> EXTRACTED TEXT
** BEGIN **
Some people take trips to relax and take it easy. That’s fine, but it’s rarely my intent. I do it (among other reasons) to get away from my regular life and to challenge myself. It’s succeeding.

In some ways this is how I’d like to live: active for hours at a time, eating only to stay fueled, early to bed/rise, doing something different every day. Bit it’s also full of my biggest anxieties: unfamiliar places, all new people… traffic.

Traffic on this trip has generally been less stressful than last year. Some of that is probably my greater confidence level, but it’s mostly just the route I’ve been taking. (Riding US-2 across the UP with all the semis was… scary.) I rarely can keep up with traffic. But oncoming traffic is light enough that most of the time people can pass me quickly, sometimes without even letting up on the accelerator.

But some people are pricks, incompetent drivers, or both. The worst tend to be people towing campers or boats. They don’t grasp that they have 30 feet of vehicle behind them, and start to pull back over into my lane as soon as they can no longer see me out the passenger window.

To some people traveling like this is an insane unnecessary hardship. But to me it feels a bit like cheating. I’m not carrying my gear myself, I’m eating in restaurants (or store-bought sandwiches) rather than carrying and preparing my own meals… I’m not even walking from site to site. That’s doing it the right way. To be honest, I had another trip in mind (hiking in the Rockies), but decided I wasn’t in good enough shape for it. I’m not as young as I used to be either, and I have to allow for that. I consider myself lucky that I can still handle sleeping on the ground. As long as I can, I will. And when I can’t… I’ll adapt some more.
** END **
> EXERCISE DATA
** BEGIN **
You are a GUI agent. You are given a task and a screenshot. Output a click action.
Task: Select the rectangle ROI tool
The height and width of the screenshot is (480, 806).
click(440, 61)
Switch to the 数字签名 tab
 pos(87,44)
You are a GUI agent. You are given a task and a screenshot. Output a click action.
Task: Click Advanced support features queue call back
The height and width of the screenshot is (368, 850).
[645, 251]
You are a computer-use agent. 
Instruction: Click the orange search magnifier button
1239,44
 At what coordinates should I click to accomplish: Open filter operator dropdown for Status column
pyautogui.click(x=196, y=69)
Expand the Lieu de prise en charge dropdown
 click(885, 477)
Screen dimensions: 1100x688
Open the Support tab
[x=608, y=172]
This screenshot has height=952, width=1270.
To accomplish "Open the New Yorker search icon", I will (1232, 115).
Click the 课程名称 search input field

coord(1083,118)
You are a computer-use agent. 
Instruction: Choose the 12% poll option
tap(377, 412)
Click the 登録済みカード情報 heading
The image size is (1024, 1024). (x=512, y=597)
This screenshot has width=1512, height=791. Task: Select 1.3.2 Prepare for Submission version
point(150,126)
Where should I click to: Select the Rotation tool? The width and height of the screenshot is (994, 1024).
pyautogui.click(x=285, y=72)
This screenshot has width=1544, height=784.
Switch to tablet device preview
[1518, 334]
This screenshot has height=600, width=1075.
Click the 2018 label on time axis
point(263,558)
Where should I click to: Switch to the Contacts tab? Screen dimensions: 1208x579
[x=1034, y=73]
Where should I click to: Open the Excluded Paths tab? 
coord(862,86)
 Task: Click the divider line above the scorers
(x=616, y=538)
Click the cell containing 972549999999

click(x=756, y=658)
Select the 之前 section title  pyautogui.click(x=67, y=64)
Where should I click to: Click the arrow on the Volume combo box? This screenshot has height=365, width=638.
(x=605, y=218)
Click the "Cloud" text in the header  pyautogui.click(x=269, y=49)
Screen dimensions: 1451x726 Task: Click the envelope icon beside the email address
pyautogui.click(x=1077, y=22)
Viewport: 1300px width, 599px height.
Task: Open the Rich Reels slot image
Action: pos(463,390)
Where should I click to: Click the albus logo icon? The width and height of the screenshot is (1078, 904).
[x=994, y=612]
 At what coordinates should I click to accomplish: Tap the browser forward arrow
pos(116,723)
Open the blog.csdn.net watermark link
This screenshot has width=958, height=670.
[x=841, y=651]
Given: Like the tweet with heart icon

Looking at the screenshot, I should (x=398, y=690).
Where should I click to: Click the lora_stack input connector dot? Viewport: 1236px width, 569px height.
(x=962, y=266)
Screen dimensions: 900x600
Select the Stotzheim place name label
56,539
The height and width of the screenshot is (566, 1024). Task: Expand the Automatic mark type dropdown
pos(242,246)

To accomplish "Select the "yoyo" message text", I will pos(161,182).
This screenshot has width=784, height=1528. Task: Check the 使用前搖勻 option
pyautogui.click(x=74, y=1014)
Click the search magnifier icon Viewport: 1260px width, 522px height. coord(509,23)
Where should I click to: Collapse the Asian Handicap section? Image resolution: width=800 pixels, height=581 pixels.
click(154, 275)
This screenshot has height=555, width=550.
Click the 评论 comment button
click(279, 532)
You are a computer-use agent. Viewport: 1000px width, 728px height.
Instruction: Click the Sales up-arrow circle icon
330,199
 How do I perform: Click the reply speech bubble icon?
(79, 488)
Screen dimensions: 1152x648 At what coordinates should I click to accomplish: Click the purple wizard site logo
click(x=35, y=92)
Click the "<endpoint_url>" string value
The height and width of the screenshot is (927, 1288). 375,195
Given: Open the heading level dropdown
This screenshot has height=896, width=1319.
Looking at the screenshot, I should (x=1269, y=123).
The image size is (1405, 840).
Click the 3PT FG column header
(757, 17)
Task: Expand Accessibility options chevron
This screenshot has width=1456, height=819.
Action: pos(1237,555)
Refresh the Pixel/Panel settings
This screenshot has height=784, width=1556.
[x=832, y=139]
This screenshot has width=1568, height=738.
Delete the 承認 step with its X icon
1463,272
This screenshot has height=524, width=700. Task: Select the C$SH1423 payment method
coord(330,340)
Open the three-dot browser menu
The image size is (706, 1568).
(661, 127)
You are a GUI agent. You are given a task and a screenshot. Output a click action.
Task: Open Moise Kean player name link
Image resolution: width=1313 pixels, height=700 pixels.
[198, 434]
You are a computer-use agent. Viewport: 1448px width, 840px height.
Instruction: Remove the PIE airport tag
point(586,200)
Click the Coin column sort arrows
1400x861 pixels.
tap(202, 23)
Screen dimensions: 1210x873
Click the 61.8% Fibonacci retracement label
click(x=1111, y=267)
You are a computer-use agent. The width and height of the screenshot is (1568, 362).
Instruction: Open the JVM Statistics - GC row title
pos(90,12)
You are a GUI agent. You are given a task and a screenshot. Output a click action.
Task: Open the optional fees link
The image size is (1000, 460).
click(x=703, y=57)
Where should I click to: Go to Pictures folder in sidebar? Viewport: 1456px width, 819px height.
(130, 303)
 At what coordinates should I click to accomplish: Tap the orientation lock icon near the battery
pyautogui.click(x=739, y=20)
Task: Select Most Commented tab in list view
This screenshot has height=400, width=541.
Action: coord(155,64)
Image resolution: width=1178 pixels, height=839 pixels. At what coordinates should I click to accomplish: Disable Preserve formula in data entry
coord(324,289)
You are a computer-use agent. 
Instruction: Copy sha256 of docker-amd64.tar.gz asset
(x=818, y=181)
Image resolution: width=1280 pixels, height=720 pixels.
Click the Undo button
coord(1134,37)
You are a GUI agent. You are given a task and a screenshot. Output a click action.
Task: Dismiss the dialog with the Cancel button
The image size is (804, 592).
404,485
** END **
> SET EXERCISE 1
In the travel post, which drivers does the writer say tend to be the worst?
> SET EXERCISE 2
Please identify every line of the listing that contains the word "magnifier".
The travel post and the listing have no connection to each other.

> SOLUTION 1
People towing campers or boats.

> SOLUTION 2
Instruction: Click the orange search magnifier button
Click the search magnifier icon Viewport: 1260px width, 522px height. coord(509,23)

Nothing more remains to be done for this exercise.